----- SUPPLIED PASSAGE

For those arguing that Chisora – at least – should be either resting up with his pipe and slippers or enjoying his career earnings on a beach sipping a cocktail, the argument becomes incredibly difficult to sustain when you look down the rankings and see the names of fighters Chisora could probably still beat. And you wouldn’t only have to dip into domestic rankings but some of the atrocious governing body ratings, too, to see some names for which Chisora might be a real match. 

But that doesn’t make it right. You can’t erase his past – the 40 years, the 47 fights, the 13 losses, the 324 rounds, the sparring, the international amateur career. You can’t pretend his mileage is not flagrantly high simply because he’s still better than many fighters out there. He is not what he was, in many ways – and that is the key indicator.

In the future, through things like health passports and brain IDs linked to annual or bi-annual scans, experts and authorities will be able to determine changes and differences and abnormalities with more data and control than they have now.

We are stretching into the realms, here, of Matt Christie’s boxing utopia – of a centralized medical database documenting and sharing the health of fighters and their subsequent deterioration, so that they can’t slip through the cracks and go and fight elsewhere. If this is Chisora’s final fling at the O2, what’s to stop him fighting in mainland Europe or further afield, with a new, hungry promoter hoping to build a show around a recognizable name?

----------

In the passage on Chisora's boxing future, list every numerical figure given for what "You can't erase" from his past.

----- SOURCE INFORMATION

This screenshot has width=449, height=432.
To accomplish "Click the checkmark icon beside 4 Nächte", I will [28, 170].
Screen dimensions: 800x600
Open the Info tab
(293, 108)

----------
----- SOURCE INFORMATION

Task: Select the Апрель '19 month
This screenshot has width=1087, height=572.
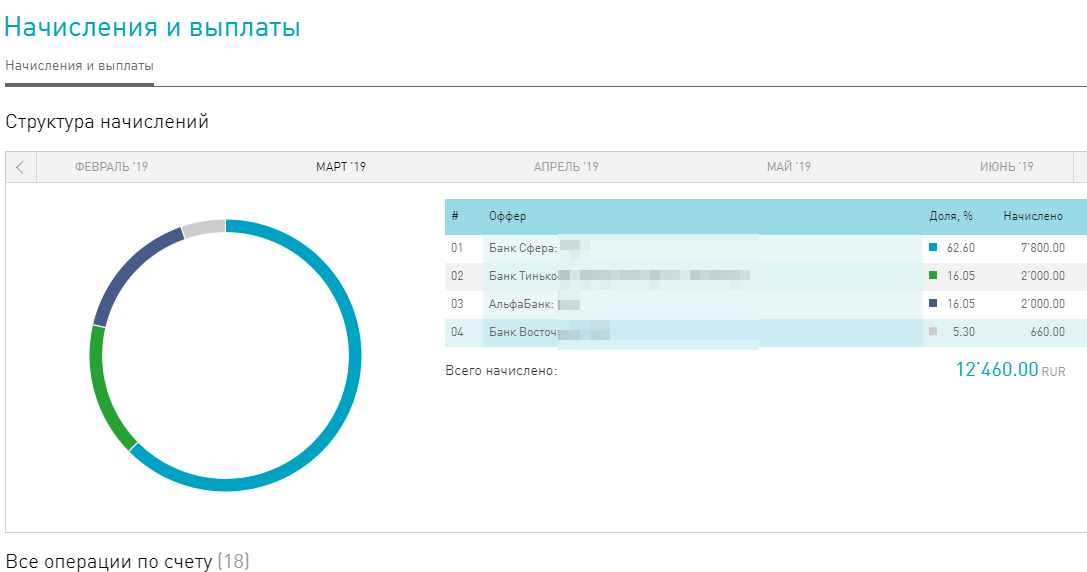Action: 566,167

----------

=== TASK SOLUTION ===
40 years, 47 fights, 13 losses, 324 rounds